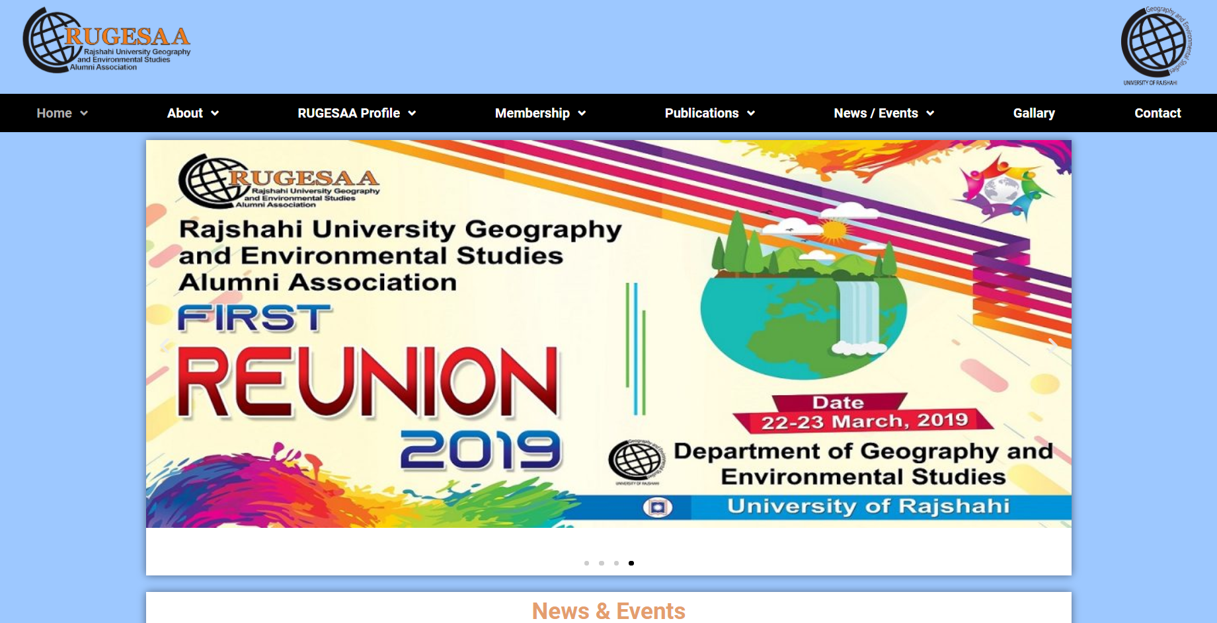This screenshot has width=1217, height=623.
Task: Select the second carousel pagination dot
Action: pyautogui.click(x=602, y=563)
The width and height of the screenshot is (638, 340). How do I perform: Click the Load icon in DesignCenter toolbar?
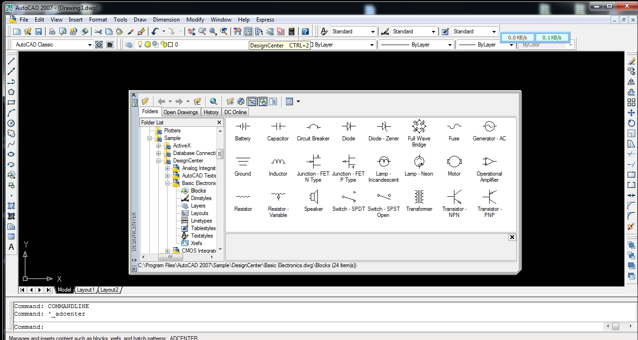(x=145, y=101)
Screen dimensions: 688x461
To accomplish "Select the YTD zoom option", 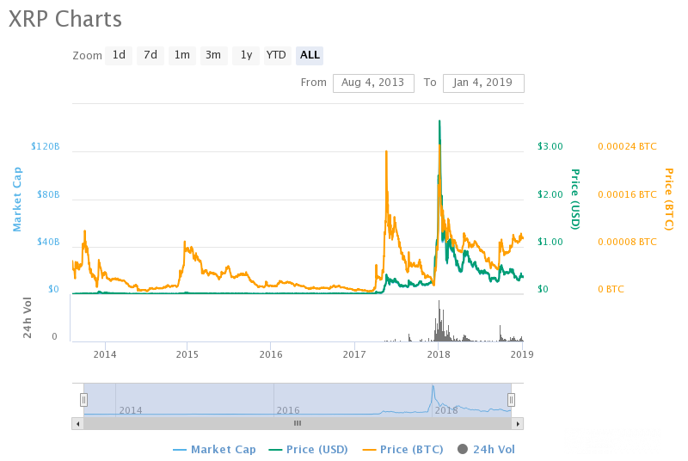I will pos(276,55).
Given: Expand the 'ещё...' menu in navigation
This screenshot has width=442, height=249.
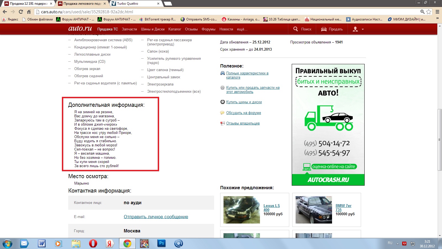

☆ ☆ ☆ ☆

In the entries above, find the line containing "Given: Expand the 'ещё...' menu in navigation"; transcribe exactly that line and every line after it through the end, and only those, omitting pictures.

Given: Expand the 'ещё...' menu in navigation
This screenshot has width=442, height=249.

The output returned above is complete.